If you're arrested and held for a bail hearing while already on a recognizance of bail, the Crown can apply to have the recognizance of bail cancelled. They do this by making an application under section 524 of the Criminal Code. If the Crown does this, your bail hearing will address both your new charges, and the charges for which you previously had bail.
A recognizance under section 810 of the Criminal Code is also known as an 810 peace bond. If you sign a section 810 peace bond, you will be required to follow certain conditions for up to 1 year.
If you don’t follow the conditions of your peace bond, you can be charged with the criminal offence breach of recognizance.
A secured creditor is any person or business that holds collateral for money you owe them. For example, a mortgage lender is a secured creditor because they hold your house as security for the loan, and can take your house if you do not pay your mortgage loan.
A secured debt is when you owe money to a person or business that is guaranteed with collateral. For example, a car loan is a secured debt because your lender can take your car if you do not pay back the loan.
Security of the person is a right protected by the Charter of Rights and Freedoms. It means that you have the right to the health and privacy of your body, including the physical integrity of your body. But, rights that are protected by the Charter of Rights and Freedoms are not absolute and in some situations your rights may not be protected.

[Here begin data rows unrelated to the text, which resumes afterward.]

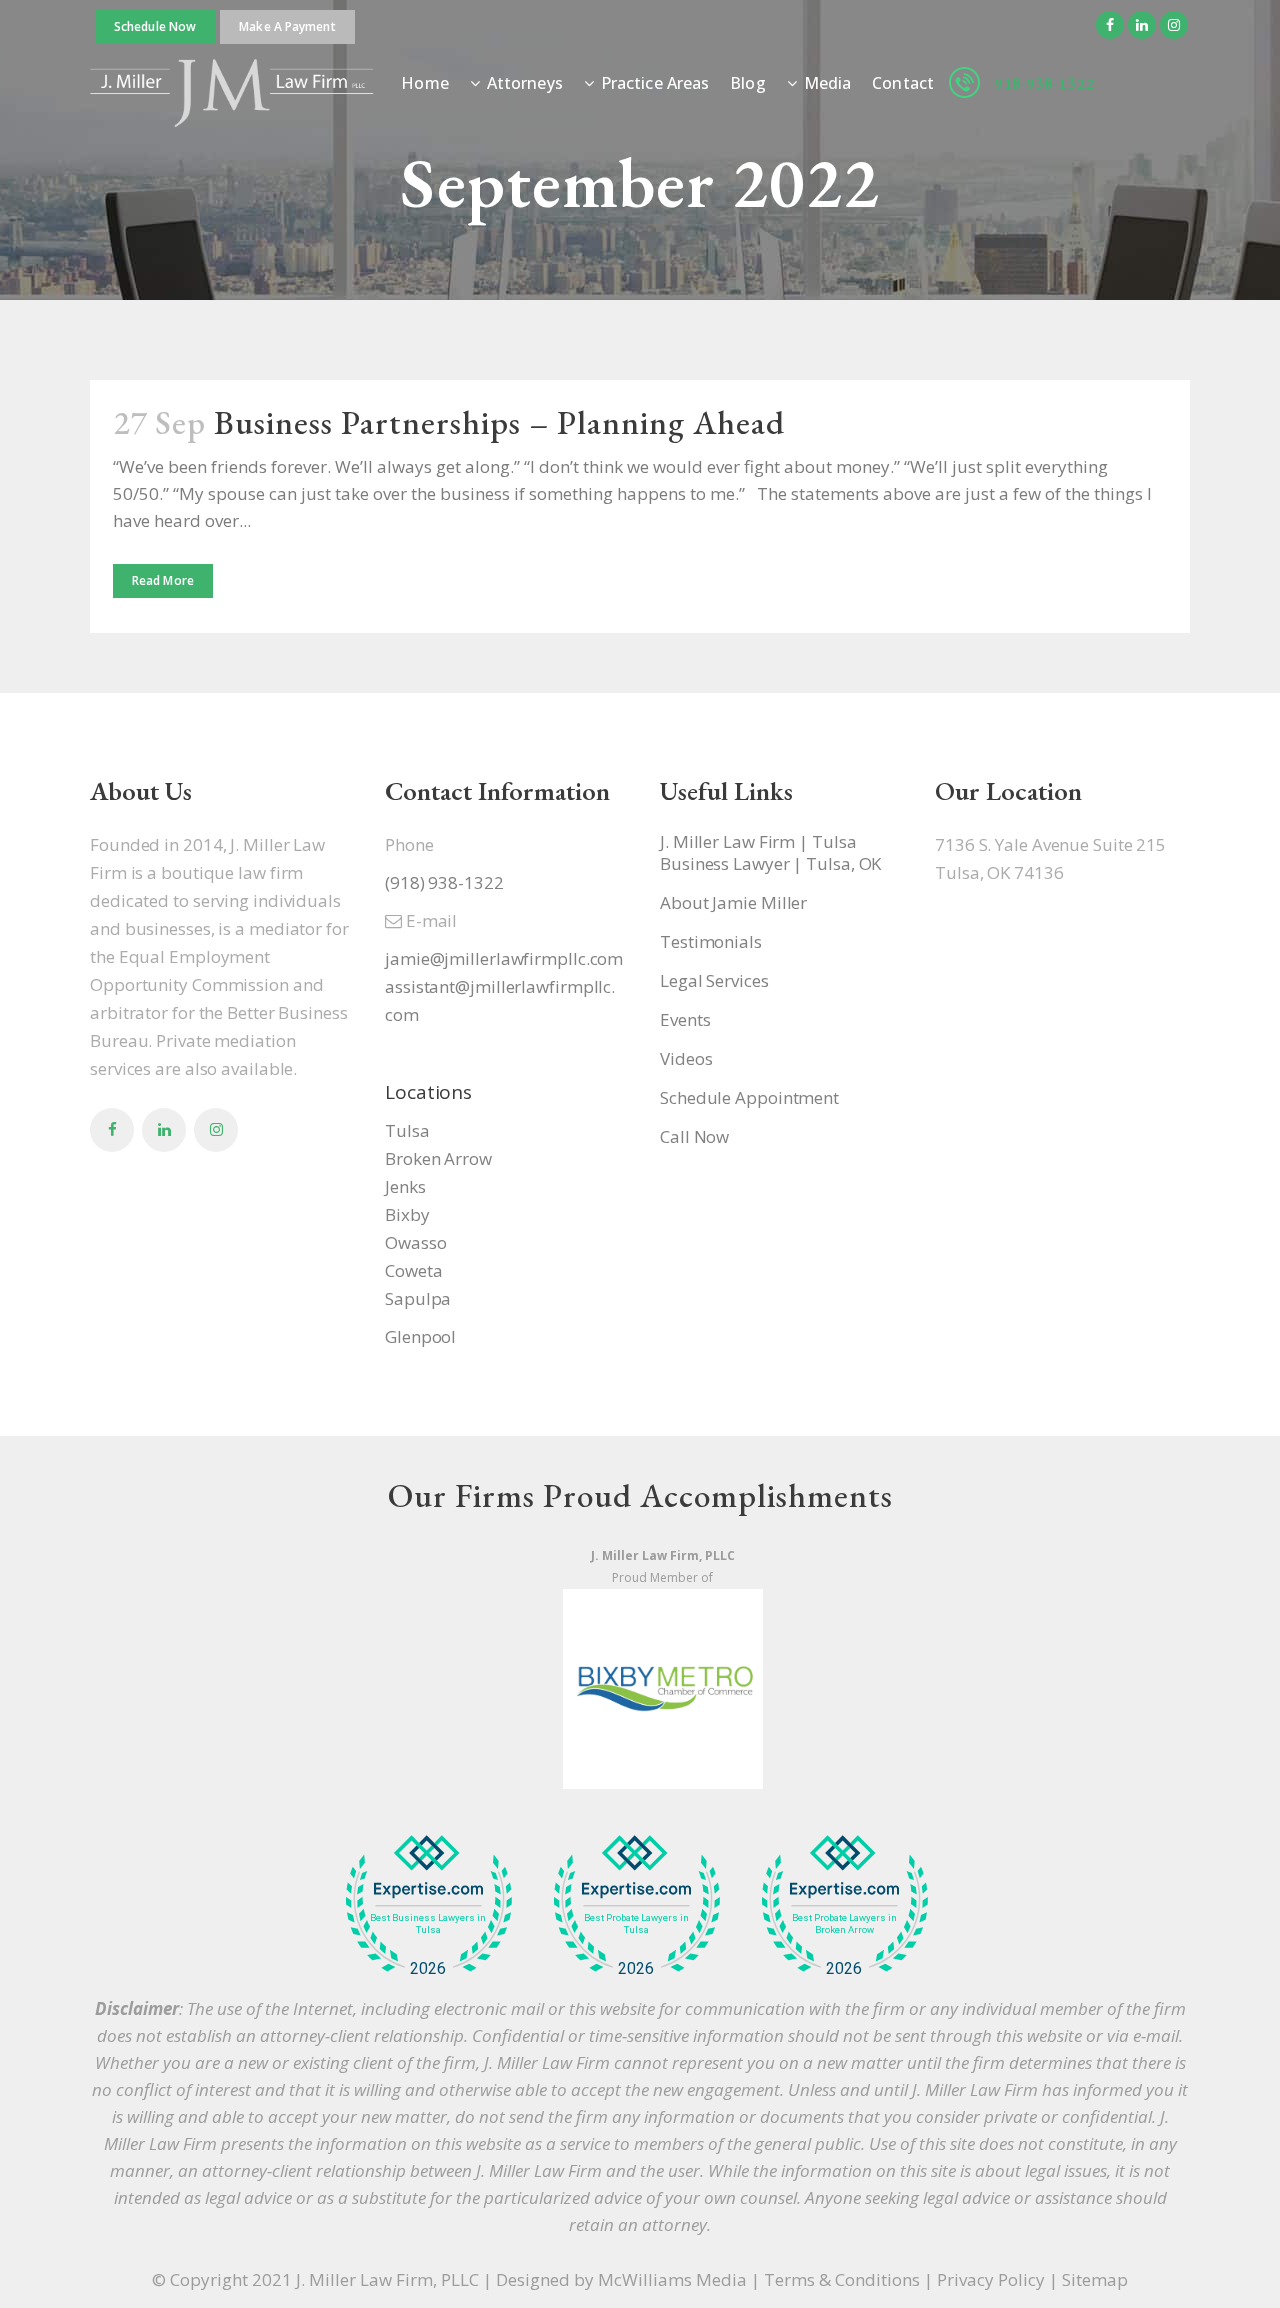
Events (685, 1020)
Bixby (407, 1214)
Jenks (405, 1186)
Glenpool (420, 1336)
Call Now (694, 1137)
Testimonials (711, 942)
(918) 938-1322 (444, 882)
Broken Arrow (438, 1158)
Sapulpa (418, 1298)
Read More (163, 580)
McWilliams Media (672, 2279)
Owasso (415, 1242)
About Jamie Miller (733, 903)
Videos (686, 1059)
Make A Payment (287, 26)
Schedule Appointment (749, 1098)
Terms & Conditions (842, 2279)
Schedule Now (155, 26)
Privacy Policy (991, 2279)
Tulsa (407, 1130)
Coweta (413, 1270)
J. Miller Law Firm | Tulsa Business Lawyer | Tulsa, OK (770, 853)
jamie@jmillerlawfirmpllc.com (504, 958)
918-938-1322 (1044, 83)
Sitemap (1095, 2279)
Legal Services (714, 981)
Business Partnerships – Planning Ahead (499, 422)
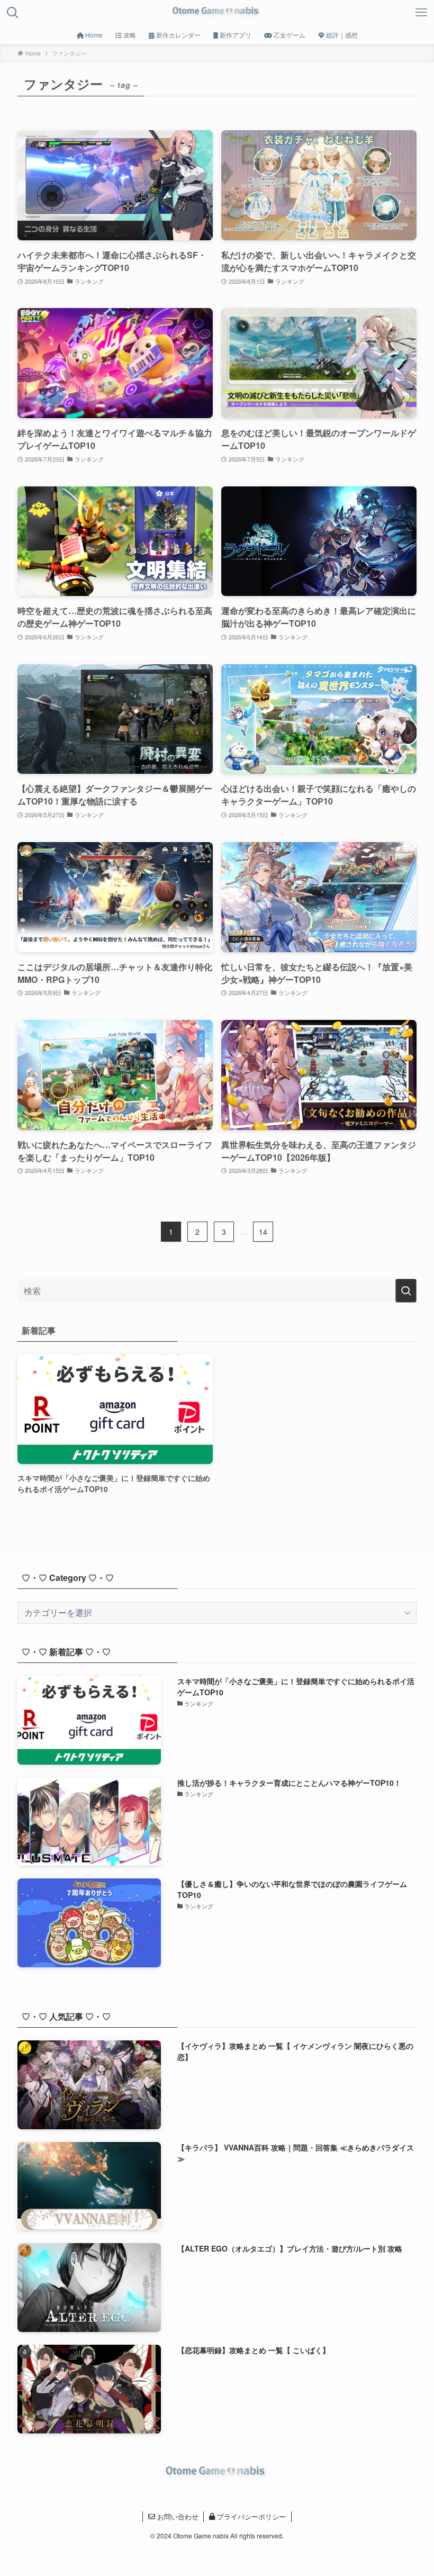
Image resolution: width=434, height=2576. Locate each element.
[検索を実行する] (406, 1291)
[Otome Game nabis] (217, 12)
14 (263, 1231)
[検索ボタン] (12, 12)
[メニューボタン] (421, 12)
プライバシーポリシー (250, 2516)
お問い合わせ (176, 2516)
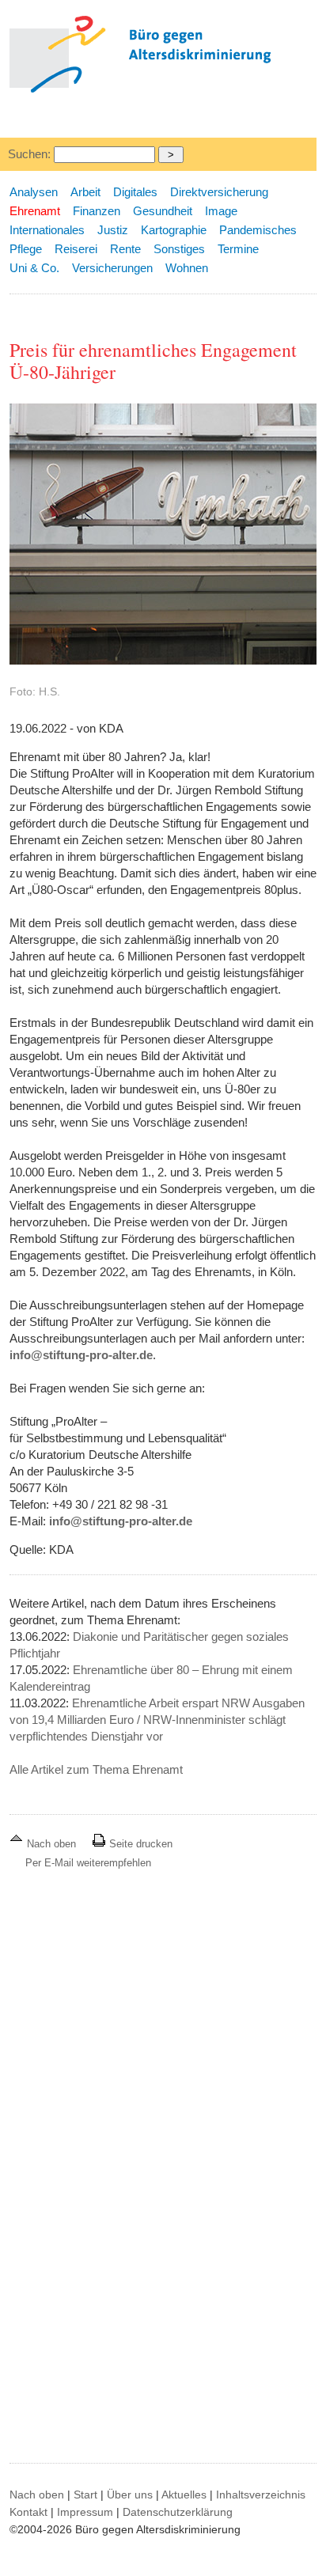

Seizure is when an enforcement officer lawfully takes land or personal property to pay for money owed because of a court order. Often, the property is sold and the money is used to pay the creditor.
You are being self-incriminating if you do or say something that could:
- lead to you being charged with a criminal offence
- be used against you in court
A sentence is a punishment given to someone found guilty of an offence. A sentence can include jail time, but it doesn't have to, it can also include a fine or a period of probation.
Sentencing circles are an alternative to a sentencing hearing. It is a community-based process where community members try to agree on an appropriate sentence that everyone is satisfied with.
The sentencing circle includes the accused, an elder, judge, Crown, and lawyer. The circle might also include an Indigenous court worker, police or court officers, and members of the accused’s family, and the victim and their family.
Sentencing circles vary in structure and process but are generally based on restorative justice principles. This means that instead of punishing the accused, sentencing circles try to help the accused heal their relationship with the victim and with the community.
Sentencing circles are usually not available for people facing sentences that are longer than two years.
To separate is when at least one partner decides to end their marriage or common-law relationship, and starts to behave in a way that shows they want to end the relationship. They only have to want to live "separate and apart" from their partner to legally separate. Separation and divorce are two different things.